This week has killed my spirit a little bit.
It began when I turned forty on Saturday. The day itself was fun, but it marked a moment in my life I’d been dreading somewhat this entire year. Mid-life is officially upon me, and I have little to show for it. Yes, I have great friends and family, and I’m not bemoaning those, but I’m nowhere near where I expected to be at this point in my life. But this post is not about me and my admittedly self-indulgent little existential crisis. Shortly after my birthday ended, one of our nation’s most horrific moments happened. I’m obviously referring to the shooting in Orlando which claimed 49 innocent lives. This is the third tragedy that will now be connected in my mind to my birthday. In 1994, O.J. Simpson murdered his ex-wife Nicole Brown and her friend Ron Goldman on the day after my birthday (and the day I graduated from High School), and I’ve been obsessed with that ever since. In 2001, terrorist Timothy McVeigh was executed on my birthday, for the worst terrorist attack in the US before 9/11 after blowing up the Federal Building in Oklahoma City, killing 168 people, including children. And now there’s Orlando. And to add insult to injury, a small child was killed by an alligator in the happiest place on earth, Disney World.
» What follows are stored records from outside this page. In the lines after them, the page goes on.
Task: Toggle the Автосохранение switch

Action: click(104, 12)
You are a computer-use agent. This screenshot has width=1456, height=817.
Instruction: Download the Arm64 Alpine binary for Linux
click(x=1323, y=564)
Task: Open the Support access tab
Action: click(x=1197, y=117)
The fact that these events happened near my birthday is meaningless except that I’ve been thinking about them this week, and its added to my malaise. The Orlando shooting and the alligator attack are horribly sad events, involving many angles, invoking extreme emotions and opinions of all kinds in many people, which of course has caused the internet to go insane. Not to mention that it was still reeling from the Stanford rapist’s verdict the week prior…
While the tragedies themselves have hurt my heart, its the activity I’ve seen in social media and elsewhere is what has my mind swirling, and draining me most this week. I’ve found myself bowing out of the discussion altogether. I don’t think I’ve really said anything about either tragedy or all the surrounding issues online at all. If I have, it was in the most passive way possible. That alone is odd. I certainly have opinions and I get the passion that everyone has for their particular take on what happened. I get it. I love vibrant debate and discussion. But what really saddens me is the predictable lines in the sand being drawn. Rather than calm and rational discussions about complicated issues, friends and family have found new ways to tear each other down.
This post is not about my position on gun control, the 2nd Amendment, or radical Islam (or even my opinion on if I should use the phrase “radical Islam”), homophobia, Islamophobia, or unsupervised children, or how we may or may not be able to keep violence from happening in the future. Maybe I’ll write another post about those things. Maybe not. This post is me pleading with everyone to remember that most people in the world are not psychopaths, or murderous, or evil, or even hateful. Most people are just like you, more or less. They love their friends and family, and have people who love them. They are good at some things, and bad at other things. Have had ups and downs in their lives. They make terrible life-altering mistakes, and they have great victories, and all that comes in between just trying to survive daily life. Each of them, even the most brilliant among them, is filled with imperfect knowledge of all things. Most of them are doing their best at that moment in time.
So instead of unfriending your ignorant friend, or ripping your crazy uncle a new one for being so stupid, let me offer this humble request: If you can’t engage with people in a way that offers the benefit of the doubt that their opinion is not born from evil intentions, then block them or don’t engage with them online, but don’t shut them out of your lives completely. I’m usually the last one to offer advice of censorship. It actually makes me really sad to write such a thing, but every time something like this happens, its the same cycle over and over again. We shout at each other, but never listen. You don’t need to lose your passion, or change your mind on XYZ. I have opinions and thoughts on what happened and what to do (or not do) about it like anyone else, but the only thing I am certain of is this: I don’t have all the answers, and I could be wrong. Life is too short to allow a deranged, selfish murderer ruin the bonds built over a lifetime.